* **Assignment**
Each entry below has to be written out again without any change.
Segment Open
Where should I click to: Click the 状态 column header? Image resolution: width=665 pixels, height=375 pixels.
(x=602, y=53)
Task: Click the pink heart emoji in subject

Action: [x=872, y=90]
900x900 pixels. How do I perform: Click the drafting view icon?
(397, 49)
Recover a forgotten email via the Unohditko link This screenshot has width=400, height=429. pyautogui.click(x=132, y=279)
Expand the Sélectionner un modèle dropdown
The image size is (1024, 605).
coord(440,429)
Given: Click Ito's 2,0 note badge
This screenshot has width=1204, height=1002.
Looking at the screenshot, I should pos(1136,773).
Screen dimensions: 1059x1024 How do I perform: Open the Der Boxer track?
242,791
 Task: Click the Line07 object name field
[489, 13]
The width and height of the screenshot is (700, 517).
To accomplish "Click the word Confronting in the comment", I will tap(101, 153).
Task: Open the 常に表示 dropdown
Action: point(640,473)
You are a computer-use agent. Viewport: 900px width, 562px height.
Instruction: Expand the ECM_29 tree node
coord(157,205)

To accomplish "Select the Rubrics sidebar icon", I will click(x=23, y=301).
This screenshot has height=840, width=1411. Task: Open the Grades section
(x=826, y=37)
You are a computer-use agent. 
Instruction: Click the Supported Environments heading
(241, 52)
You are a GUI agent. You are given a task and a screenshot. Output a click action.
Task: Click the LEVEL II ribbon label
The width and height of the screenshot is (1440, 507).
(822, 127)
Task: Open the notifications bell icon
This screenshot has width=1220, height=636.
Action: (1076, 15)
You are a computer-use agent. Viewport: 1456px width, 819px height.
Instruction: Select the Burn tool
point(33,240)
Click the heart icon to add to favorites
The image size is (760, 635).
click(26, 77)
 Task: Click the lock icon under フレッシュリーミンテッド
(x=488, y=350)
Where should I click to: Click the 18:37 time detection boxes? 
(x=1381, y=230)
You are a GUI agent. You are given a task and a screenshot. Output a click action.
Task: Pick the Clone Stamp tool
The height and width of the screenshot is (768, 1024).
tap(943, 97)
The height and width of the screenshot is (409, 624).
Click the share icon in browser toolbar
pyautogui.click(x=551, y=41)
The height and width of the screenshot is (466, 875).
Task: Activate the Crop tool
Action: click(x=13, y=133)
Segment Closed
* **Answer to the exercise**
Where should I click to: Click the 状态 column header? Image resolution: width=665 pixels, height=375 pixels.
(x=602, y=53)
Task: Click the pink heart emoji in subject

Action: [x=872, y=90]
900x900 pixels. How do I perform: Click the drafting view icon?
(397, 49)
Recover a forgotten email via the Unohditko link This screenshot has width=400, height=429. pyautogui.click(x=132, y=279)
Expand the Sélectionner un modèle dropdown
The image size is (1024, 605).
coord(440,429)
Given: Click Ito's 2,0 note badge
This screenshot has width=1204, height=1002.
Looking at the screenshot, I should pos(1136,773).
Screen dimensions: 1059x1024 How do I perform: Open the Der Boxer track?
242,791
 Task: Click the Line07 object name field
[489, 13]
The width and height of the screenshot is (700, 517).
To accomplish "Click the word Confronting in the comment", I will tap(101, 153).
Task: Open the 常に表示 dropdown
Action: point(640,473)
You are a computer-use agent. Viewport: 900px width, 562px height.
Instruction: Expand the ECM_29 tree node
coord(157,205)

To accomplish "Select the Rubrics sidebar icon", I will click(x=23, y=301).
This screenshot has height=840, width=1411. Task: Open the Grades section
(x=826, y=37)
You are a computer-use agent. 
Instruction: Click the Supported Environments heading
(241, 52)
You are a GUI agent. You are given a task and a screenshot. Output a click action.
Task: Click the LEVEL II ribbon label
The width and height of the screenshot is (1440, 507).
(822, 127)
Task: Open the notifications bell icon
This screenshot has width=1220, height=636.
Action: (1076, 15)
You are a computer-use agent. Viewport: 1456px width, 819px height.
Instruction: Select the Burn tool
point(33,240)
Click the heart icon to add to favorites
The image size is (760, 635).
click(26, 77)
 Task: Click the lock icon under フレッシュリーミンテッド
(x=488, y=350)
Where should I click to: Click the 18:37 time detection boxes? 
(x=1381, y=230)
You are a GUI agent. You are given a task and a screenshot. Output a click action.
Task: Pick the Clone Stamp tool
The height and width of the screenshot is (768, 1024).
tap(943, 97)
The height and width of the screenshot is (409, 624).
Click the share icon in browser toolbar
pyautogui.click(x=551, y=41)
The height and width of the screenshot is (466, 875).
Task: Activate the Crop tool
Action: click(x=13, y=133)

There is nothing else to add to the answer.